──────── TEXT EXCERPT ────────

In a short period, researchers from Koi Security have uncovered three malicious browser extension campaigns that have impacted millions of browser users worldwide. The same Chinese threat actor is thought to be behind the campaigns.
“This is the first time we've found a well-funded criminal organization responsible for several of the largest and most sophisticated campaigns we’ve ever uncovered,” said the researchers.
They explained that the latest attack campaign has impacted 2.2 million users of Google Chrome, Microsoft Edge, and Mozilla Firefox. The threat actor allegedly behind the campaign is tracked under the moniker DarkSpectre.
According to Koi Security, the campaign, codenamed The Zoom Stealer, employs a set of 18 extensions across Chrome, Edge, and Firefox to facilitate corporate intelligence by collecting online meeting-related data, including meeting URLs with embedded passwords, meeting IDs, topics, descriptions, scheduled times, and registration status.
The majority of the extensions are engineered to mimic tools for enterprise-oriented videoconferencing applications, such as Google Meet, Zoom, and GoTo Webinar, in order to exfiltrate meeting links, credentials, and participant lists in real-time over a WebSocket connection.
They’re also capable of harvesting details about webinar speakers and hosts, and session metadata – when, of course, a user visits a webinar registration page via the browser with one of the malicious extensions installed.
“This isn't consumer fraud – this is corporate espionage infrastructure,” researchers Tuval Admoni and Gal Hachamov said.
“The Zoom Stealer represents something more targeted: systematic collection of corporate meeting intelligence. Users got what was advertised. The extensions earned trust and positive reviews. Meanwhile, surveillance ran silently in the background.”

────────

◆ **EXERCISE REQUIREMENTS**
**a)** According to the article on malicious browser extensions, how many extensions does The Zoom Stealer campaign employ?
**b)** Reproduce the portion of the article on malicious browser extensions from "They explained that" up to and including "a WebSocket connection.".

──────── DATA RECORDS ────────

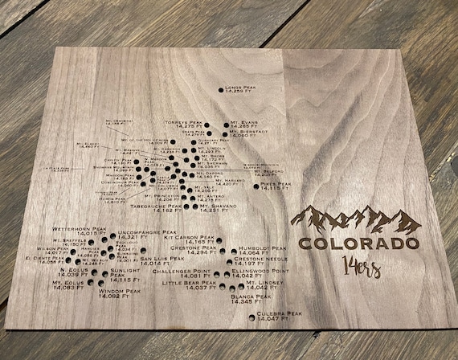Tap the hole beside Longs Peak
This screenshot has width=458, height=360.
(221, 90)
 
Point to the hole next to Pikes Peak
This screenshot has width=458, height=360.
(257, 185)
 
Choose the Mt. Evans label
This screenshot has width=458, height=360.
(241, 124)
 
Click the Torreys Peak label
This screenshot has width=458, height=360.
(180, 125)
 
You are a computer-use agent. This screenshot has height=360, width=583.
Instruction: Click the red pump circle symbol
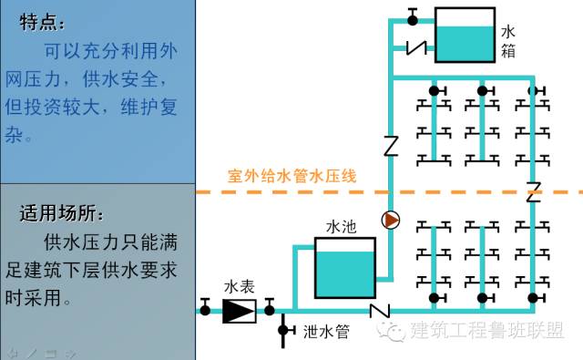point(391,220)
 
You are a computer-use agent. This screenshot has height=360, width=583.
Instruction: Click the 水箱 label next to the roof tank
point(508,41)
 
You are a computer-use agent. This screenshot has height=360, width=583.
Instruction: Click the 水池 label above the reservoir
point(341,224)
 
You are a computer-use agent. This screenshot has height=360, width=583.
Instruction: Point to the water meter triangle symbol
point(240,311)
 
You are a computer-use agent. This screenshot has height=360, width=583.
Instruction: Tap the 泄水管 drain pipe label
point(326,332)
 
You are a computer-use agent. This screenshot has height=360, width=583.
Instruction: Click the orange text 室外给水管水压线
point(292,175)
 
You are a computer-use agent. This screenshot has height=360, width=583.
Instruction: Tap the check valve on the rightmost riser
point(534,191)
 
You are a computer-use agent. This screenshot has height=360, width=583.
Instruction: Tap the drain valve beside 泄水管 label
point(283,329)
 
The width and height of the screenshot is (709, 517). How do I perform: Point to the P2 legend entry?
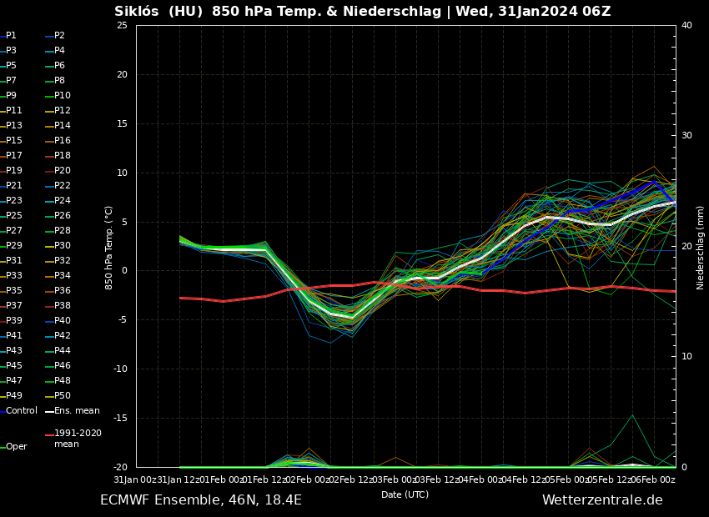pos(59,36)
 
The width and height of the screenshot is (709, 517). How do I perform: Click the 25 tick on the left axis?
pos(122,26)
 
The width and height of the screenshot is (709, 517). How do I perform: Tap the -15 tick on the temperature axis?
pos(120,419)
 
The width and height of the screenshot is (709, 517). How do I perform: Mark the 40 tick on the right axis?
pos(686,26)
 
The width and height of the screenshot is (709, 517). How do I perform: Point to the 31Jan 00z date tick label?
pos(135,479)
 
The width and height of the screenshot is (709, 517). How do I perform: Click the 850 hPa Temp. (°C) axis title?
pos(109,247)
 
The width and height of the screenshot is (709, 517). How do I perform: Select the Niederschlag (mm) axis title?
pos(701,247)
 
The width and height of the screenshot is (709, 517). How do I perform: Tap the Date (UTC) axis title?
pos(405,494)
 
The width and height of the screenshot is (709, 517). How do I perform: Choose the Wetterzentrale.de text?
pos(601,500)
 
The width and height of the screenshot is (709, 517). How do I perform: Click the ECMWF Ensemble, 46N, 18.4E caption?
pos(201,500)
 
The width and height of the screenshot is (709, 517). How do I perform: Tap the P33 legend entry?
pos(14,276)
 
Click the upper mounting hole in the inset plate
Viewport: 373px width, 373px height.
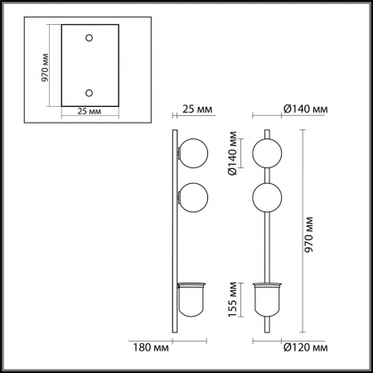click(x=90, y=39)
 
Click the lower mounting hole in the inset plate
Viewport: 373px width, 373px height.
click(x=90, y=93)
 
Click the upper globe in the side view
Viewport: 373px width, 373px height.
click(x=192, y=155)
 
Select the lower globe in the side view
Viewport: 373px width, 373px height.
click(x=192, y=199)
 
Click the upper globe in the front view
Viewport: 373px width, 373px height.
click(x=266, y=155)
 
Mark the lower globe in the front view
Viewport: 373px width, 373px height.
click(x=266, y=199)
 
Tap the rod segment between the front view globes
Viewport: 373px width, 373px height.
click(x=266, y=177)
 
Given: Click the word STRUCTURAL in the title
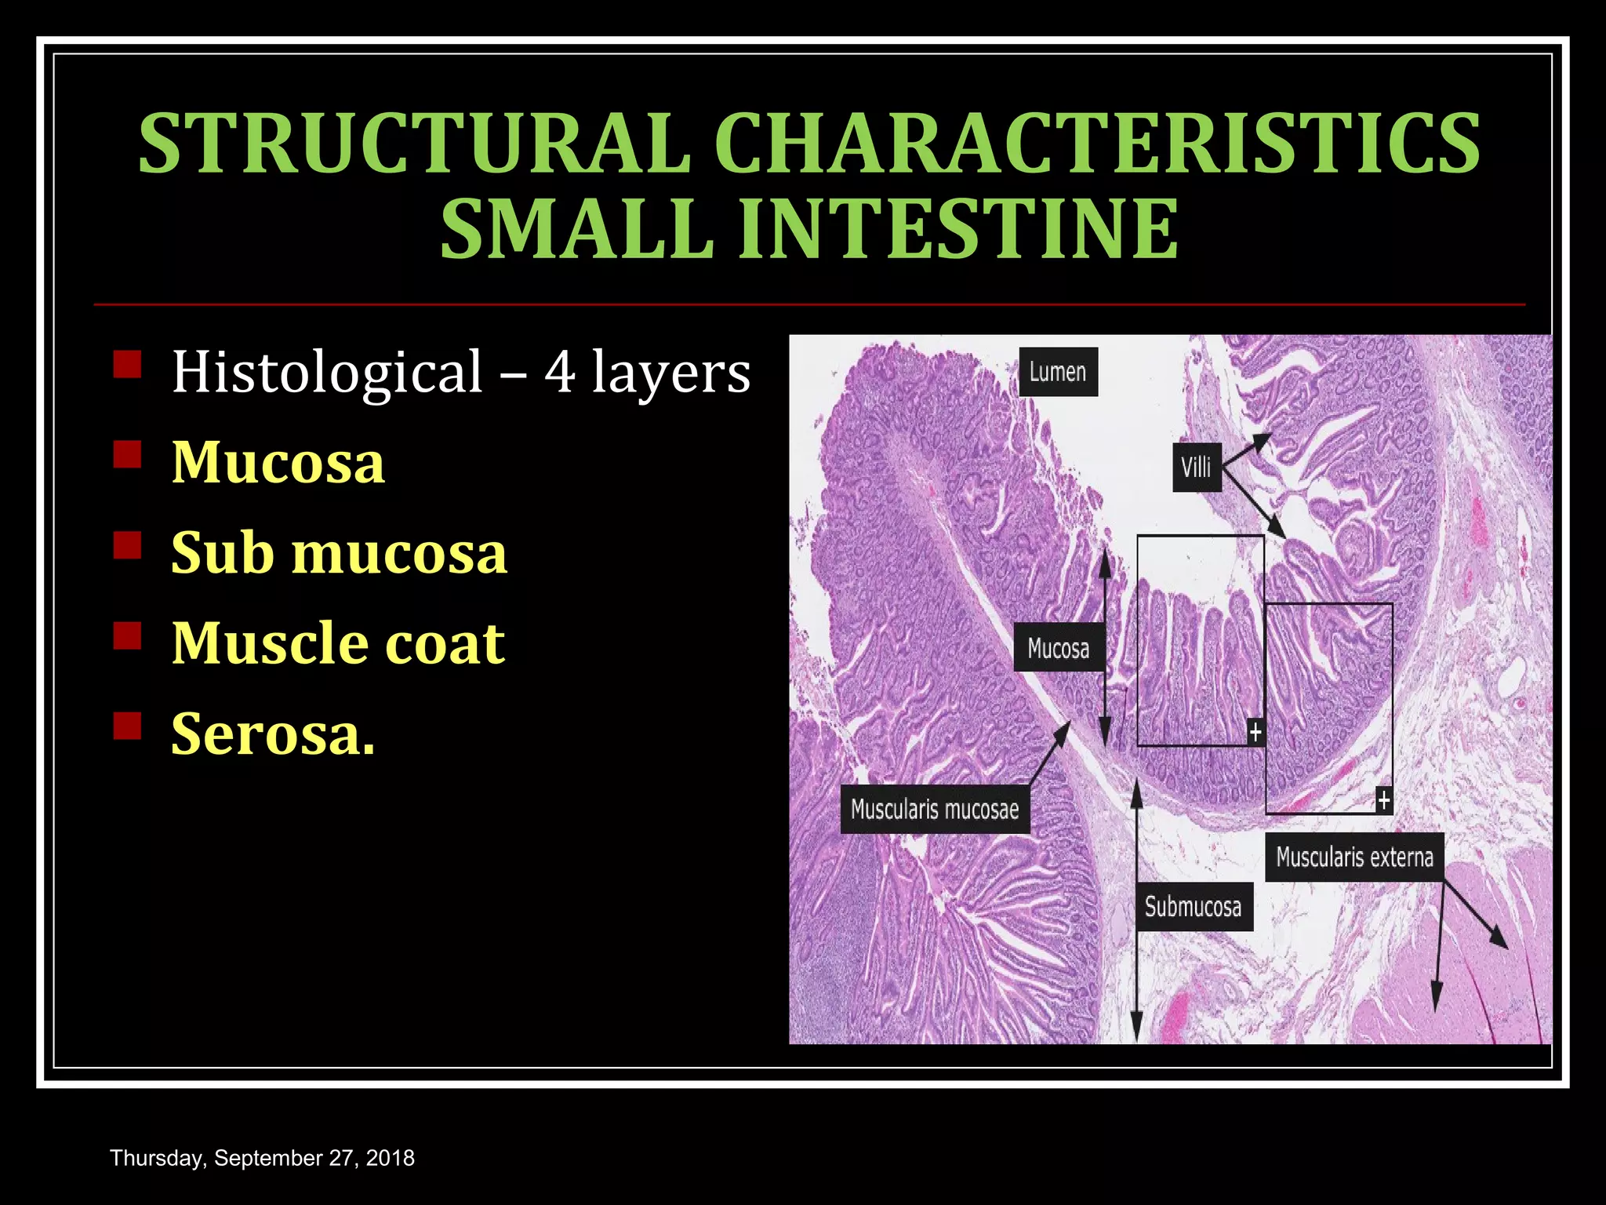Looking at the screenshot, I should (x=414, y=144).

────────

◆ **OUTPUTS FOR THE TASKS**
**a)** 18 extensions across Chrome, Edge, and Firefox.

**b)**
They explained that the latest attack campaign has impacted 2.2 million users of Google Chrome, Microsoft Edge, and Mozilla Firefox. The threat actor allegedly behind the campaign is tracked under the moniker DarkSpectre.
According to Koi Security, the campaign, codenamed The Zoom Stealer, employs a set of 18 extensions across Chrome, Edge, and Firefox to facilitate corporate intelligence by collecting online meeting-related data, including meeting URLs with embedded passwords, meeting IDs, topics, descriptions, scheduled times, and registration status.
The majority of the extensions are engineered to mimic tools for enterprise-oriented videoconferencing applications, such as Google Meet, Zoom, and GoTo Webinar, in order to exfiltrate meeting links, credentials, and participant lists in real-time over a WebSocket connection.